Page excerpt:
One thing which gets no airplay in the US media is how scarily fascist the ruling party of India, the BJP, is. I was in Bombay during the "riots" (read:"pogroms") of Jan 1993 -- I have seen them in action. The BJP is associated with the Shiv Sena ("Shiva's Army") which is anti-Muslim, anti-Christian, anti-Sikh, anti-untouchable, anti-moderate Hindus -- in fact, anti-anybody who does not agree with their bigoted agenda. The Shiv Sena is hand-in-hand with the RSS, the same organization which assassinated Mahatma Gandhi and which literally uses as its training manual "Mein Kampf".

It has always irritated me how India gets all this wonderful publicity as "the world's biggest democracy" and people think of non-violence & Gandhi & sweetness & light when they think of India, when in fact it is quite the opposite. It is hard to have a real democracy in a country that big, nor where so much depends on everybody "knowing their place" in the heirarchy and staying there.

I think as long as we think of nuclear war as something which happens to someone else, somewhere else, rather than as something which happens to us, no matter where it happens or who is right under it, we are increasing the odds of it happening. In other words, until we accept our kinship with the whole human race and our joint tenancy of the entire planet, we aren't understanding the scope of the danger we all are in.

-- snoozy (bunny@northsound.net), January 02, 2002.

Raw data:

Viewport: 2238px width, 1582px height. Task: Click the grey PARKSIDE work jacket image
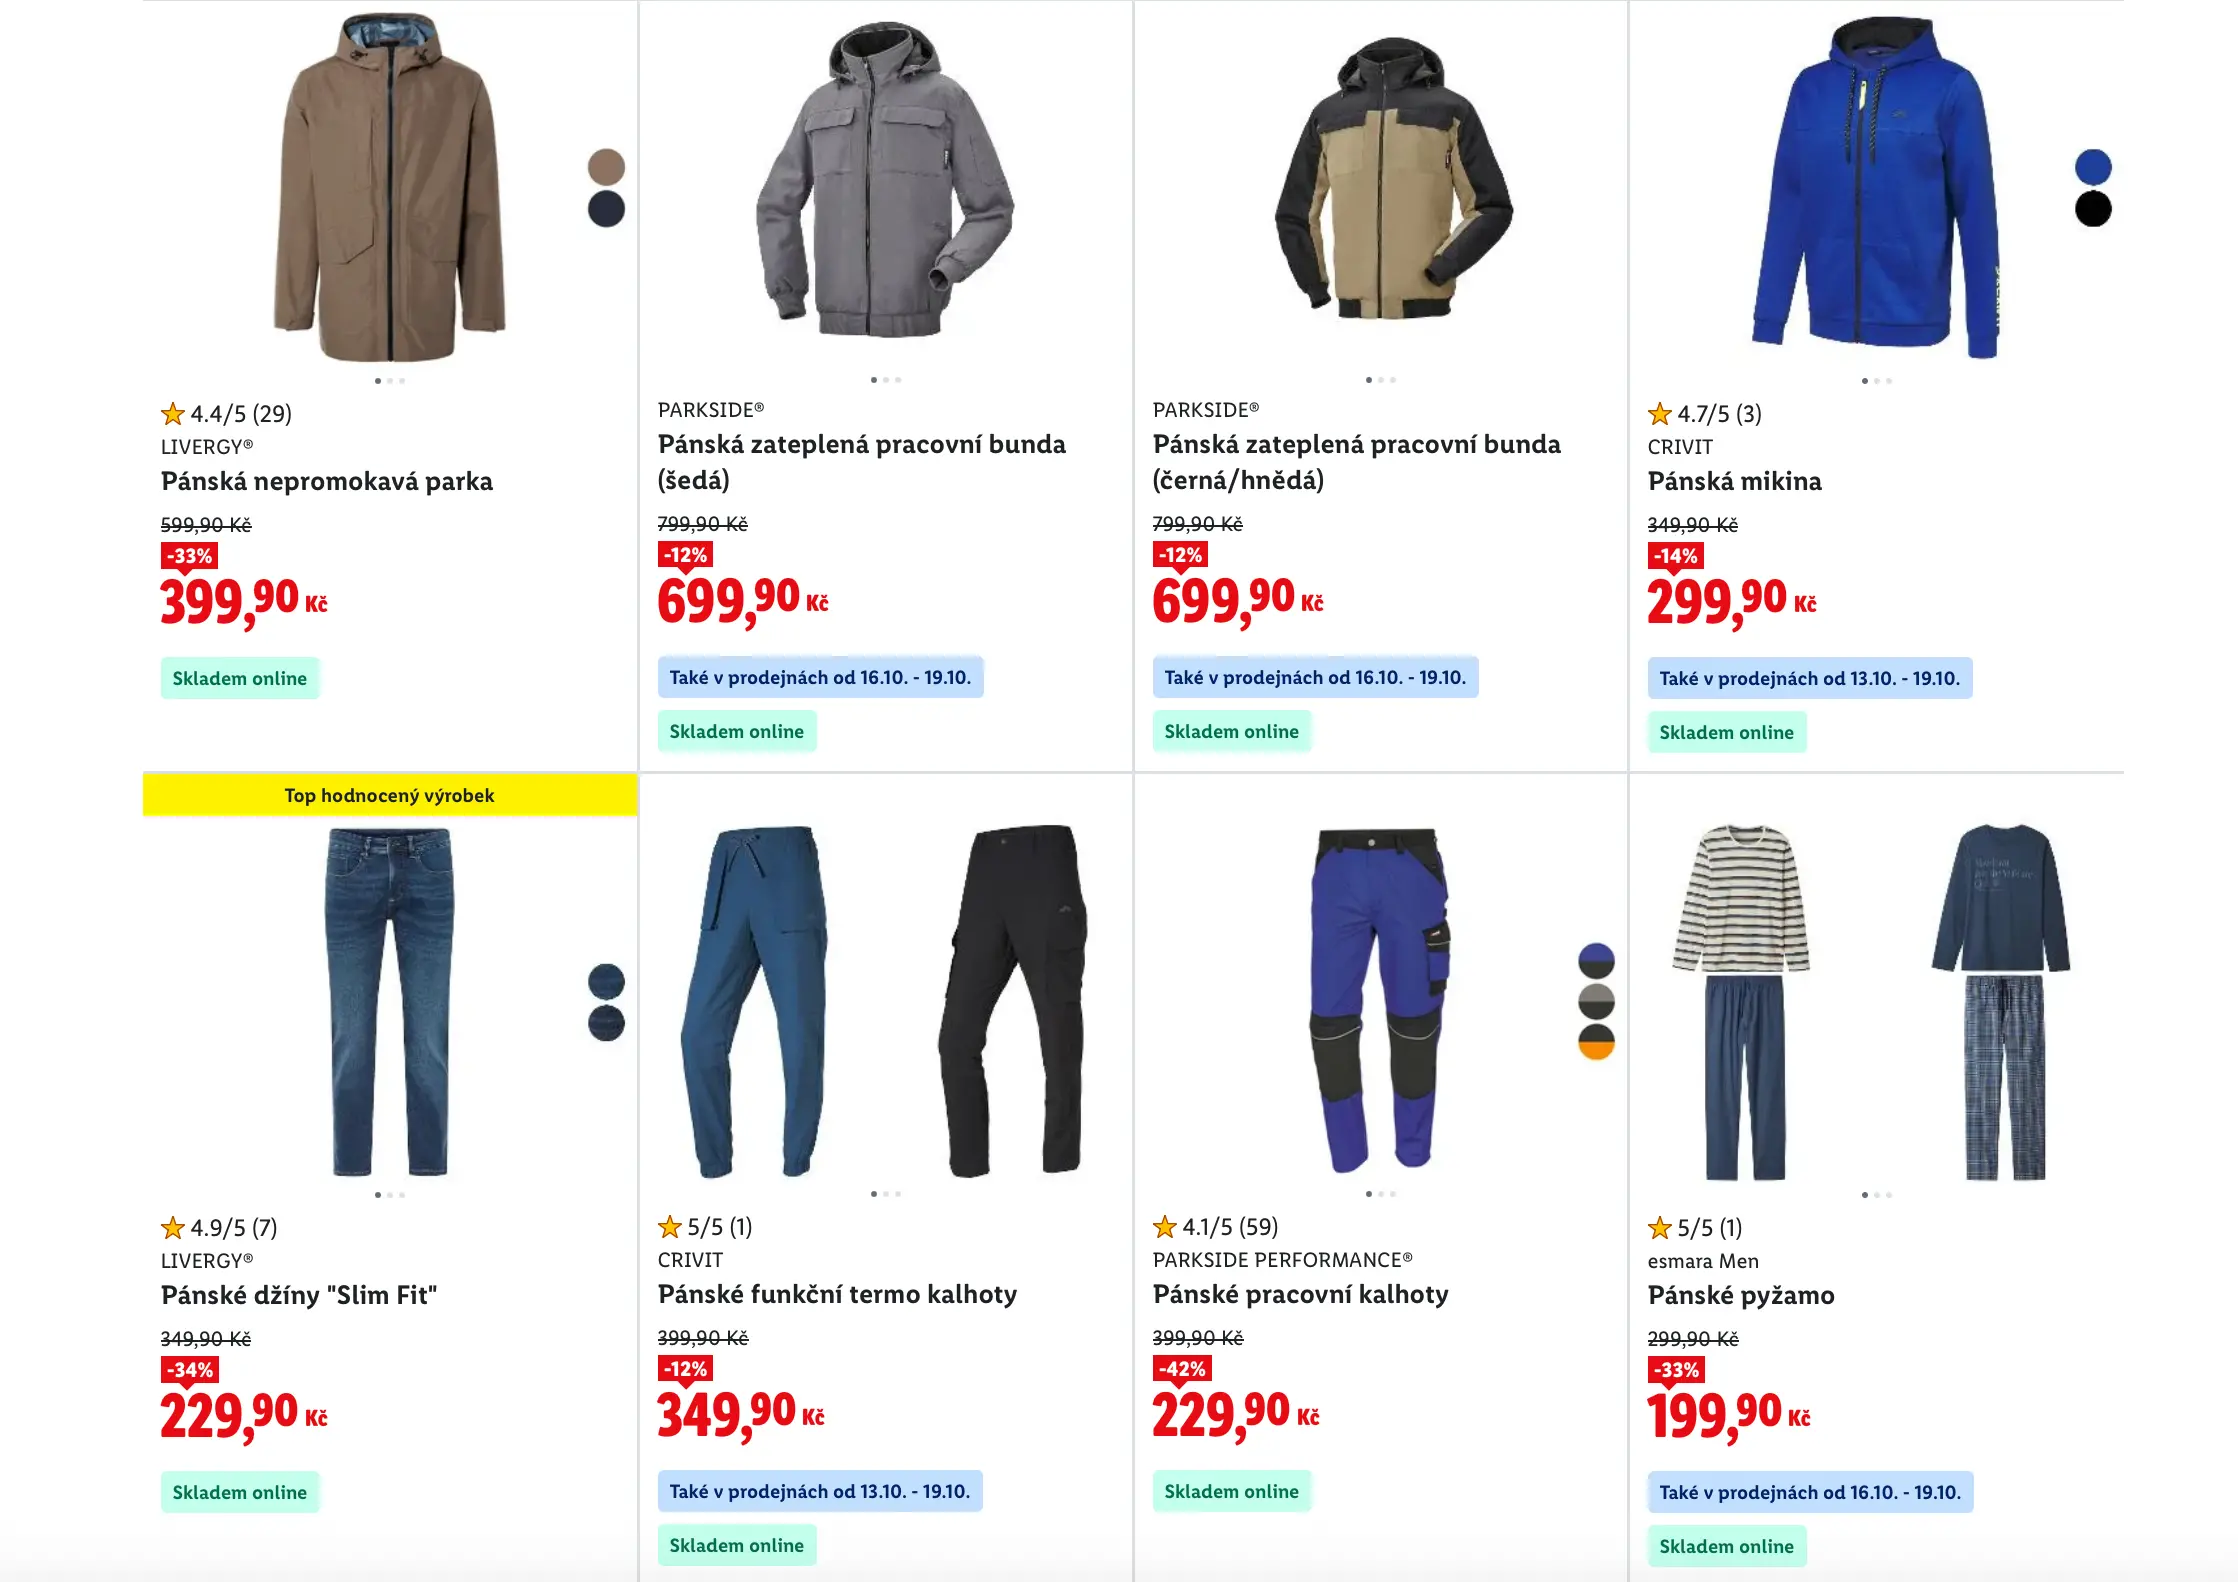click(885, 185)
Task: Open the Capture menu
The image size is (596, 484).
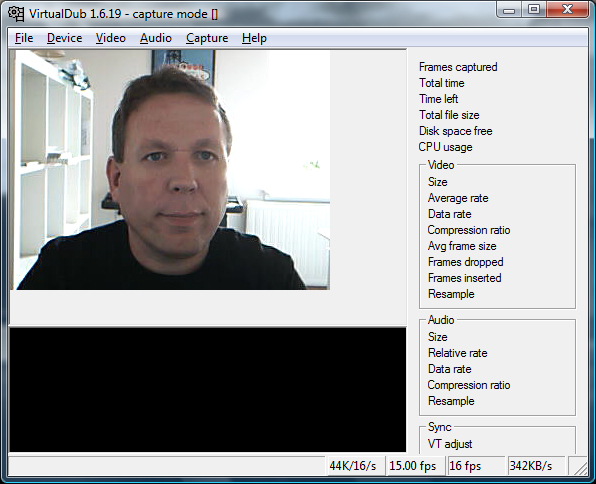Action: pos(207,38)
--
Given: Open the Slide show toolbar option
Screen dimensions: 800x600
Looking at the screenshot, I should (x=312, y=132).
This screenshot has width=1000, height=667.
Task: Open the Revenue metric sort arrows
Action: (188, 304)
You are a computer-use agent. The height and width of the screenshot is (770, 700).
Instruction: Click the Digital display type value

The problem:
List every political or militant organization named in the post on India and nuclear war. The data comes from a different source than the text.

Answer for this exercise:
- BJP
- Shiv Sena ("Shiva's Army")
- RSS